Powers of Fiction

Powers of Fiction

Yesterday in class we discussed how pessimistic speculative fiction reflects the author’s, and society’s, fears relating to the changes happening to our planet. I believe that this notion – that our imaginings reflect powerful internal sentiments – gives fiction the power to shape the design of nature’s future, whether it be positively or negatively.

Take, for instance, the post-apocalyptic futures of The Road, Fahrenheit 451, Mad Max or even Wall-E. Shared amongst these is the fear that the Earth will drastically change in such a way that society must follow suit, and the ‘solutions’ (if they can be considered as such) and repercussions are frighteningly terrible. Whether it be the abandonment of Earth, or the remnants of humankind racing across the desert in war machines, life as we know it now no longer exists. These stories can be so powerful because they are born of fears common to all people: fears of death, loss and change. These central fears allow fiction to disseminate a fear of climate change. While I certainly agree that climate change and its repercussions are frightening, these tales do little more than sow into the collective conscious that climate change will be cataclysmic, in turn undermining efforts to plan and prepare for it. Although, novels and films with pessimistic imaginings can still yield positive effects in real life. These tales may impress the gravity of the situation on those who do not yet believe that the planet is changing.

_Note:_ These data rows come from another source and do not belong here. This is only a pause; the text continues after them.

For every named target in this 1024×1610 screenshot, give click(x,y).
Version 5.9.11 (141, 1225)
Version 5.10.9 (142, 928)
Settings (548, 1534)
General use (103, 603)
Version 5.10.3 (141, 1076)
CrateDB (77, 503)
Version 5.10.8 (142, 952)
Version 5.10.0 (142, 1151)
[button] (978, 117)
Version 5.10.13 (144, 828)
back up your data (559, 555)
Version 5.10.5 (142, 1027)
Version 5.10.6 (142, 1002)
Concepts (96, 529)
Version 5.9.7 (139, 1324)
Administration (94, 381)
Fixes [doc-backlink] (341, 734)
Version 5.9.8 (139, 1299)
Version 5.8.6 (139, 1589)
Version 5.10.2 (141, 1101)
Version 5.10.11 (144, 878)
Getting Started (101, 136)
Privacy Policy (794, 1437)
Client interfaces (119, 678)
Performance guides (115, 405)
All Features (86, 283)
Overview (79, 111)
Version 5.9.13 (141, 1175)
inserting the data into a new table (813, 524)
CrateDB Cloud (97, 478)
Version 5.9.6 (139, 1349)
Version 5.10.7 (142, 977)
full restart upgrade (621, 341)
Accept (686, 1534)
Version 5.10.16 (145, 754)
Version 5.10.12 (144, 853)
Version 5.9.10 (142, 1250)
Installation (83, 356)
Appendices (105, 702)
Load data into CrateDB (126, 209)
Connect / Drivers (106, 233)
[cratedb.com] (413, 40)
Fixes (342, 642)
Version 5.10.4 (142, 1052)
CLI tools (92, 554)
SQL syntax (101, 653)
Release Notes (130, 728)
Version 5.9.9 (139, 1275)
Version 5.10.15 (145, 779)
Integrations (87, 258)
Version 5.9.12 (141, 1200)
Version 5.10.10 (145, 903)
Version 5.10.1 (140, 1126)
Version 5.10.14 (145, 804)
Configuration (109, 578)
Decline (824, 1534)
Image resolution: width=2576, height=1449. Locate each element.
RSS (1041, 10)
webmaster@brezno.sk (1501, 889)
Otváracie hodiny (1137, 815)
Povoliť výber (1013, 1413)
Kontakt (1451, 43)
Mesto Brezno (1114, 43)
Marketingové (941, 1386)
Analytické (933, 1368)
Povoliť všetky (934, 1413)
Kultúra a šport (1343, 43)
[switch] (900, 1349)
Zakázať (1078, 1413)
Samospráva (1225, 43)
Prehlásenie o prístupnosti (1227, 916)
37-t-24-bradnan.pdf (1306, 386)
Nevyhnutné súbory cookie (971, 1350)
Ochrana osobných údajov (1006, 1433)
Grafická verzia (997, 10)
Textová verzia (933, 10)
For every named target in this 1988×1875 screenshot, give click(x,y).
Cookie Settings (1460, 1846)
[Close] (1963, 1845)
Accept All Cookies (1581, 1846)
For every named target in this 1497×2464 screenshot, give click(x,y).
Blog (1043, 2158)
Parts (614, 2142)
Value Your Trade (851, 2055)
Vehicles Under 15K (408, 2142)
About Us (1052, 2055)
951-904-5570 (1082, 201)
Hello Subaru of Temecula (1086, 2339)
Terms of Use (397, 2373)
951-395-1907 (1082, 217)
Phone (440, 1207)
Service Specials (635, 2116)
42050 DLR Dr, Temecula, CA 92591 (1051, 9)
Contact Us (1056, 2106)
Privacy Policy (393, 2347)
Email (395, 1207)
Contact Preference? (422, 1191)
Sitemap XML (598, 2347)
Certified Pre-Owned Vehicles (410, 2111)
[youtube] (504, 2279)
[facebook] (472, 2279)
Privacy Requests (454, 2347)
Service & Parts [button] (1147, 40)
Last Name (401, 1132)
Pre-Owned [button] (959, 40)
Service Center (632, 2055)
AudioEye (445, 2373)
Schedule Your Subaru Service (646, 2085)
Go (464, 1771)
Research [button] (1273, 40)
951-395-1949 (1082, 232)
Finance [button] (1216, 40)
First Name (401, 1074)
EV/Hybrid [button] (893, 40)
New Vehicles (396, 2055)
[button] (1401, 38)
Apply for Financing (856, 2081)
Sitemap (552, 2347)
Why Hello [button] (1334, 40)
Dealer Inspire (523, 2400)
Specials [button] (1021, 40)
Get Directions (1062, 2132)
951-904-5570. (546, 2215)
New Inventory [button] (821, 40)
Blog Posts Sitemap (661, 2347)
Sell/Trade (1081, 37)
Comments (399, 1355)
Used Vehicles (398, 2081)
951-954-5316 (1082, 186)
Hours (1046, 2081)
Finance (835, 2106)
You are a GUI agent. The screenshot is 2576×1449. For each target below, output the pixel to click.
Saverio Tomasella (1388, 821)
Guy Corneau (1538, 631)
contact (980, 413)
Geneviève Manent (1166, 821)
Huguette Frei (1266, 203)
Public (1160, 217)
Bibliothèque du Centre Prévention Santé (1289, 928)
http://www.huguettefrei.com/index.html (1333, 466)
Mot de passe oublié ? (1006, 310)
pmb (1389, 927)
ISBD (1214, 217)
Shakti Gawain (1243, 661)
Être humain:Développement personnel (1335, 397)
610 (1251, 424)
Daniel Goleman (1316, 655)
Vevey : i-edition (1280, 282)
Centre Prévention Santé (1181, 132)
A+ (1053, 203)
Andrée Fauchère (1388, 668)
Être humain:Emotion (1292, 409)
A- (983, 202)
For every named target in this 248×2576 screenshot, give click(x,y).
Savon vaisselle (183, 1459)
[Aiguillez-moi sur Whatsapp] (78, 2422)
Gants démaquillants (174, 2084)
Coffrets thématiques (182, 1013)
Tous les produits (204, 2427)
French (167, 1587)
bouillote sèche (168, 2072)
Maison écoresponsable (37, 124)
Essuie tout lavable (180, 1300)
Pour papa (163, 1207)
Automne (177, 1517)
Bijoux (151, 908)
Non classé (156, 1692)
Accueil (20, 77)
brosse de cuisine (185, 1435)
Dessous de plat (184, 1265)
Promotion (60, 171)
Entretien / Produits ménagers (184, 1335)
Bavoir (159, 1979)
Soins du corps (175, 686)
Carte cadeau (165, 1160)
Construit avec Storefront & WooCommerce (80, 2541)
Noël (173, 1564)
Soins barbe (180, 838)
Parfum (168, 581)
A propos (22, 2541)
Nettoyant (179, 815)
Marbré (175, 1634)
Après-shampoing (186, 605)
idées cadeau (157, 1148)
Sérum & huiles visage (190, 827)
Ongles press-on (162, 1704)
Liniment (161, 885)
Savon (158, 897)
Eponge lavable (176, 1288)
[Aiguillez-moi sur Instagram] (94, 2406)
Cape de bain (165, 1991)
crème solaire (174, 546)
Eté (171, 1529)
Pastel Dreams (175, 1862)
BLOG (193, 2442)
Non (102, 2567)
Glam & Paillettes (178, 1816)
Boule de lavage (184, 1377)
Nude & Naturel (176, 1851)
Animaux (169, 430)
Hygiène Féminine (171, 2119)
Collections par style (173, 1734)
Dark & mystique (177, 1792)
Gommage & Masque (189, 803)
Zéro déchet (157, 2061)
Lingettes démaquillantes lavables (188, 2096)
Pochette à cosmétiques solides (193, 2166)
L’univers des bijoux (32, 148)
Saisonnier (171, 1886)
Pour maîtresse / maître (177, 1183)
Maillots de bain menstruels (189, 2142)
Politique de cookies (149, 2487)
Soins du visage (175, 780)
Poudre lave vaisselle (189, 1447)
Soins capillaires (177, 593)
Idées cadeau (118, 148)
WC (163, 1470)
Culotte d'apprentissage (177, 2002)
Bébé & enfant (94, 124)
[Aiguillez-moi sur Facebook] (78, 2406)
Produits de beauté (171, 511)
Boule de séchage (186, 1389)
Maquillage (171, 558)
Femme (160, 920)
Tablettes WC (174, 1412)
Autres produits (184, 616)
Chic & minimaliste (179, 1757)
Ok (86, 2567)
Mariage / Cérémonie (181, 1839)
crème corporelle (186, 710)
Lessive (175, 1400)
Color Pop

On the other hand, optimistic fiction perpetuates the idea that climate change doesn’t have to be the end of humanity, and fights the fear of climate change that makes pessimistic fiction so powerful. However, this effect only applies to those who have accepted climate change as reality, and those who deny the empirical evidence of climate change do not seem likely to be persuaded by fiction. As such, both optimistic and pessimistic fiction serve a valuable purpose, for pessimistic fiction helps awaken all of society to the planet’s reality, and optimistic fiction reassures us that we can do something about it. Both are vital, as humankind must step together into nature’s future.